Data excerpts Block Start

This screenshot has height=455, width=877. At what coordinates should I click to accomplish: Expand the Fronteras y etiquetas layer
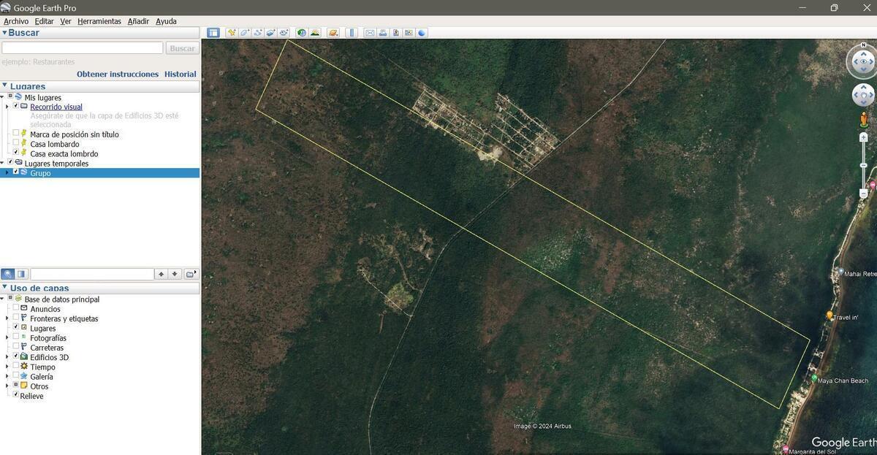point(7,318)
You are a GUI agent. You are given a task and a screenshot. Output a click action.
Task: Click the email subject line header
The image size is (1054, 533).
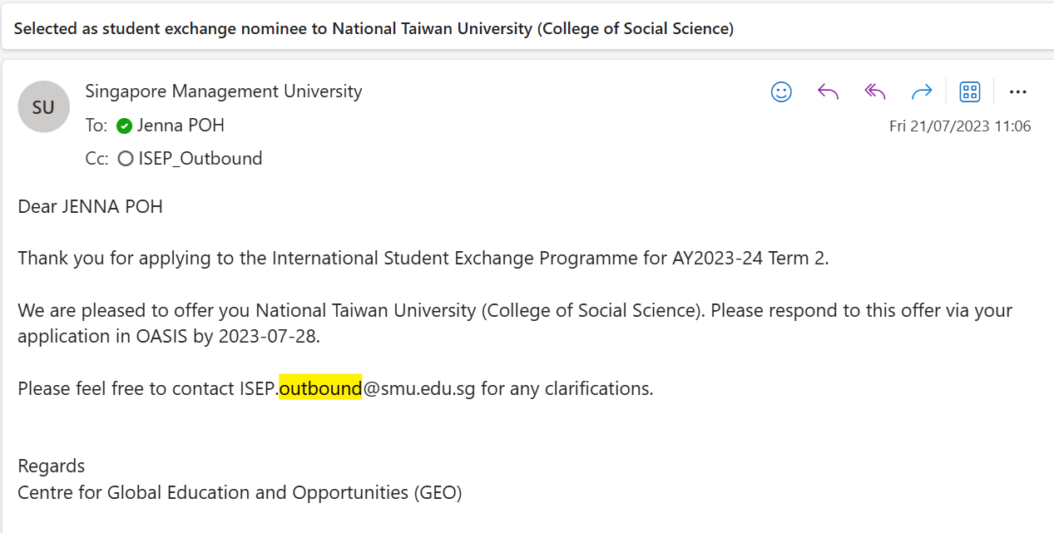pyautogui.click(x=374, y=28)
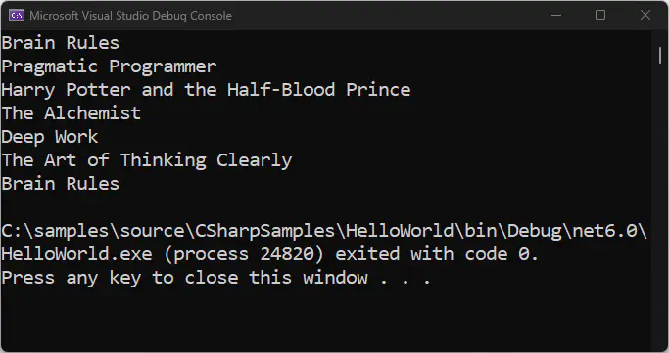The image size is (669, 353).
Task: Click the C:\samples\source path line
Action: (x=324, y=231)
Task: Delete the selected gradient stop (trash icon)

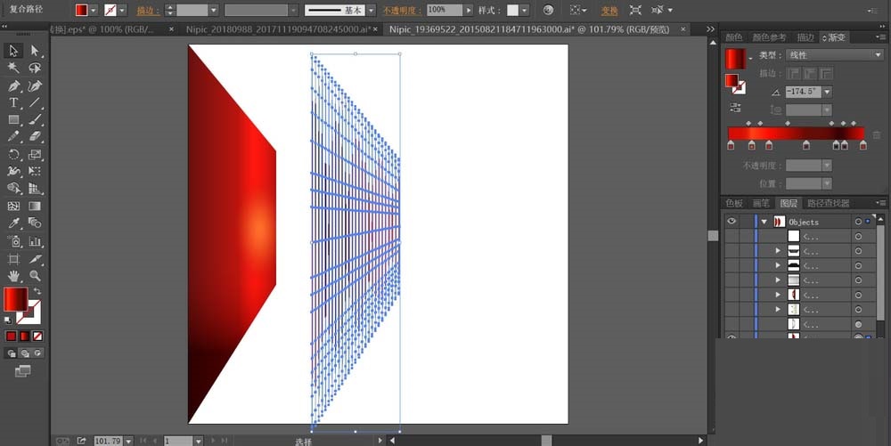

Data excerpts Block End
Data excerpts Block Start

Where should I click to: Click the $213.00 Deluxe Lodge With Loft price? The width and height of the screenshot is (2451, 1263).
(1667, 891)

Data excerpts Block End

## How to complete this task
Where a picture appears in the records above, omit it, and transcribe exactly the stretch of lines from the one with "This screenshot has" through the one with "Task: Delete the".

## The answer
This screenshot has height=455, width=877. At what coordinates should I click to accomplish: Expand the Fronteras y etiquetas layer
point(7,318)
You are a GUI agent. You are given a task and a screenshot. Output a click action.
Task: Click the email subject line header
The image size is (1054, 533).
pyautogui.click(x=374, y=28)
The image size is (669, 353).
Task: Click the C:\samples\source path line
Action: (x=324, y=231)
Task: Delete the selected gradient stop (trash icon)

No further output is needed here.